++++ Records provided ++++

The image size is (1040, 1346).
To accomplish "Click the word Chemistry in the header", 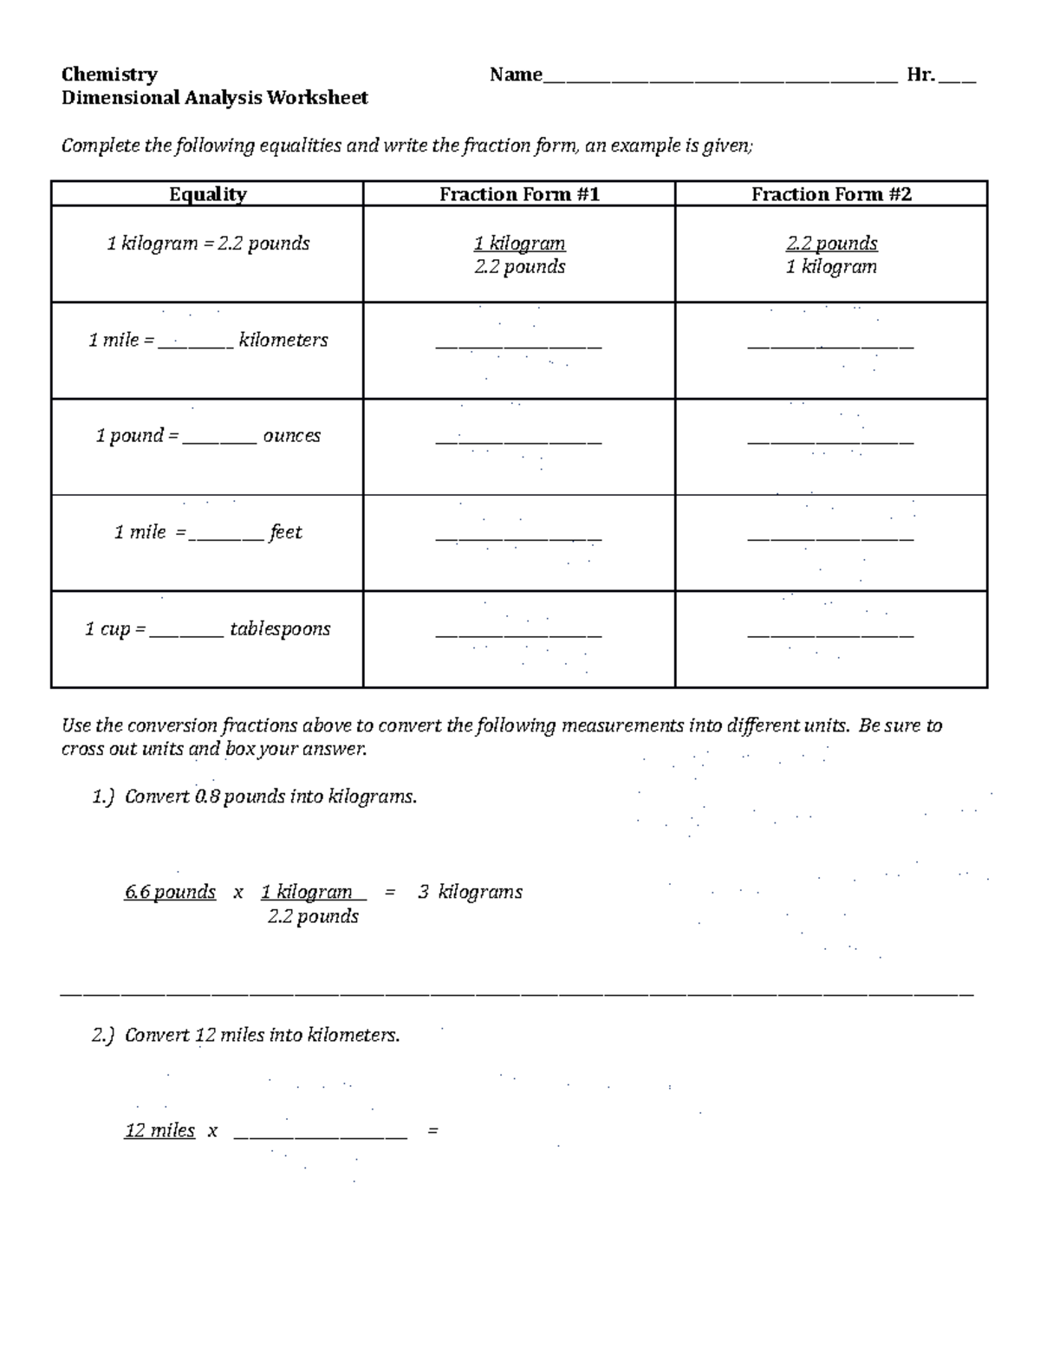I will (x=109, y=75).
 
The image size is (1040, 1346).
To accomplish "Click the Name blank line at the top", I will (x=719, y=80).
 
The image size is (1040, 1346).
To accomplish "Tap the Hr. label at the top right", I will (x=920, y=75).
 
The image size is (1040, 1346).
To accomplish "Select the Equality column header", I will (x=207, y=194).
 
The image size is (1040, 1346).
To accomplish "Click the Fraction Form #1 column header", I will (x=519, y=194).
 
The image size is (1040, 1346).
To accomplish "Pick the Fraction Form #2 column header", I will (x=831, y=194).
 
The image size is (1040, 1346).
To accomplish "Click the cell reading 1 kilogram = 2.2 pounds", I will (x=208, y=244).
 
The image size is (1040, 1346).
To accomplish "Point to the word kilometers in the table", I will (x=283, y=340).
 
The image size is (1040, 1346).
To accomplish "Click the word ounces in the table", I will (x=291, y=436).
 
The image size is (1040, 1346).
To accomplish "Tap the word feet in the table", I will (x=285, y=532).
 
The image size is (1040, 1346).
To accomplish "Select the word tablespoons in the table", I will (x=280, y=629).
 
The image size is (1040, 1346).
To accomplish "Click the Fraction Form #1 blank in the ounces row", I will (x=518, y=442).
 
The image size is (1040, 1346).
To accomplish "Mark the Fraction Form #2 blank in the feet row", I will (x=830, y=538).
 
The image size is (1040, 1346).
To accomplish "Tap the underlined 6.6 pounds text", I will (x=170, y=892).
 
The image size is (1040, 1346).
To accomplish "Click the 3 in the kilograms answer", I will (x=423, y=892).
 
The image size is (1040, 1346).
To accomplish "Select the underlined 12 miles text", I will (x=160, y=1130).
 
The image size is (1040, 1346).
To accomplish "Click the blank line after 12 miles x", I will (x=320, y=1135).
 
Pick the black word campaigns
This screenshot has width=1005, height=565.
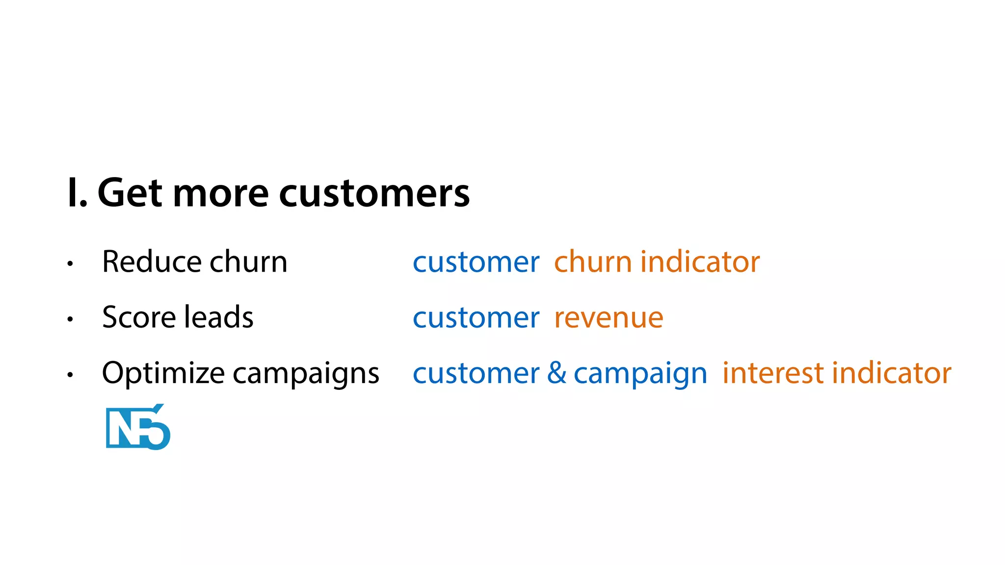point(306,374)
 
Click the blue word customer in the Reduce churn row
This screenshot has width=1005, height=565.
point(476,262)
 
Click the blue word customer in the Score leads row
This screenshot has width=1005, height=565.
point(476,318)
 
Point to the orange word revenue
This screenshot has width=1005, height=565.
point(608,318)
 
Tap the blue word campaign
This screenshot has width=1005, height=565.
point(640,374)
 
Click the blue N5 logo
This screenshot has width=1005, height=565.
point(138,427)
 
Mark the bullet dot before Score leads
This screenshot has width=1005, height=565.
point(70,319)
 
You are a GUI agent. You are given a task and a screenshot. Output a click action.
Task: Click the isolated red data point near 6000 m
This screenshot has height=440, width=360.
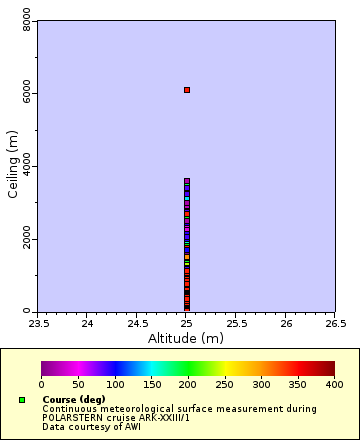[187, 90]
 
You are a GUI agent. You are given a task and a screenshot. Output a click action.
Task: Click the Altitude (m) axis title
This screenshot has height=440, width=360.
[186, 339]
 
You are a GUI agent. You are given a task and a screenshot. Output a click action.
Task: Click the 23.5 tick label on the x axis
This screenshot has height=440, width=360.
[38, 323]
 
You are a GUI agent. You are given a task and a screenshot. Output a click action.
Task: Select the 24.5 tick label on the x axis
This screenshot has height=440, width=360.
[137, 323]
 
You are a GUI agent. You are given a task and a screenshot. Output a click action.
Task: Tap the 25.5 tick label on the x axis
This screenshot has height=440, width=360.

++++

-- Written exercise --
Show each line of the entries above that contains the word "Fraction". Case counts.

-- Reply to the exercise --
To accomplish "Click the Fraction Form #1 column header", I will (x=519, y=194).
To accomplish "Pick the Fraction Form #2 column header", I will (x=831, y=194).
To accomplish "Click the Fraction Form #1 blank in the ounces row", I will (x=518, y=442).
To accomplish "Mark the Fraction Form #2 blank in the feet row", I will (x=830, y=538).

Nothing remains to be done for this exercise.